The integrated offering includes HFCL’s Intermittently Bonded Ribbon (IBR) cables, fiber assemblies, patch cords, pigtails, trunks, and high-density cassettes and enclosure panels.
“This integrated portfolio brings together HFCL’s established data centre optical fiber cables and accessories offerings, including IBR cables, fiber cable assemblies, patch cords, pigtails, trunks, cassettes and enclosure panels.”
For hyperscalers, the company said the benefits are faster rollouts and reduced complexity. “For hyperscalers, this means faster deployment cycles, reduced interoperability risks, and future-ready infrastructure supporting seamless migration to 800G and 1.6T networks.”
Managing Director Mahendra Nahata said optical connectivity has become central to AI infrastructure.

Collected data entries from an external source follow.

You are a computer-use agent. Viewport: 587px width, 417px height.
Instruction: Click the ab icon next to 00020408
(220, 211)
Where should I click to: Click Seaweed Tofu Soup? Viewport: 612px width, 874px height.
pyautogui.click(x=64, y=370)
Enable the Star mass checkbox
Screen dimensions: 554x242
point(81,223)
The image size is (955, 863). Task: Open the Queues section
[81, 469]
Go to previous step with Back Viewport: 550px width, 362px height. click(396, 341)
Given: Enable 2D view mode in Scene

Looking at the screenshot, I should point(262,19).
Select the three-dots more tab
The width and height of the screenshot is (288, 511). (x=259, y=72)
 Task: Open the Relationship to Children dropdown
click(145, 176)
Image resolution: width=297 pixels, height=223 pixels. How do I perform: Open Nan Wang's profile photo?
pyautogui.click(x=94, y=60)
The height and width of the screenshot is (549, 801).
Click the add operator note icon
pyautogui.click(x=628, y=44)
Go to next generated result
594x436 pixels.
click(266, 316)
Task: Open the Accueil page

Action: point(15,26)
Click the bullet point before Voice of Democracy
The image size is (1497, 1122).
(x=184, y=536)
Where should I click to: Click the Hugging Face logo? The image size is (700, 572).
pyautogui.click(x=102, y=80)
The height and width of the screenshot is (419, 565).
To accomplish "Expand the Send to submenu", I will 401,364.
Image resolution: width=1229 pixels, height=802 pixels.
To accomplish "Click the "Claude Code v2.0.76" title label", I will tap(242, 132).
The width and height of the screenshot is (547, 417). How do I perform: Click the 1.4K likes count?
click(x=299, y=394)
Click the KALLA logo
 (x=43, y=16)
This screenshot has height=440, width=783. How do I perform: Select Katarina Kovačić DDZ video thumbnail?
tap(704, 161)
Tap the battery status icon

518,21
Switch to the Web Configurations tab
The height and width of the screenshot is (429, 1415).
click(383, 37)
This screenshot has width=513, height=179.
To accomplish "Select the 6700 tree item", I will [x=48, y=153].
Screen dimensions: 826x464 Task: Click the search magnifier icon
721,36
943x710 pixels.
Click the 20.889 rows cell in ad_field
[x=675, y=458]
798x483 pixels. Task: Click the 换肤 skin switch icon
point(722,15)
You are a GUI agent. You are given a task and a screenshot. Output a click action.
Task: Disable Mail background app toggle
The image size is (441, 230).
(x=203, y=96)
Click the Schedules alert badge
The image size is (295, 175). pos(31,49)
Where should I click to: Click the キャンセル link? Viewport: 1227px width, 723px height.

“Optical connectivity has moved from being a supporting layer of data centre infrastructure to becoming one of the defining foundations of the AI era. As AI clusters scale and bandwidth requirements rise sharply, customers need reliable, high-density and deployment-ready optical connectivity solutions,” he said.
Nahata pointed to the growth potential, noting “Industry reports project the AI optical market will grow from USD 14 billion today to USD 73 billion by 2030 driven by increasing investments in AI data centres, high-performance computing infrastructure and hyperscale cloud networks.”
He added that supply chains are concentrated in few geographies, creating an opening for India. “HFCL believes that India has a meaningful opportunity to participate in this global shift by offering competitively manufactured, high-quality optical connectivity solutions from a resilient and agile supply chain.” (ANI)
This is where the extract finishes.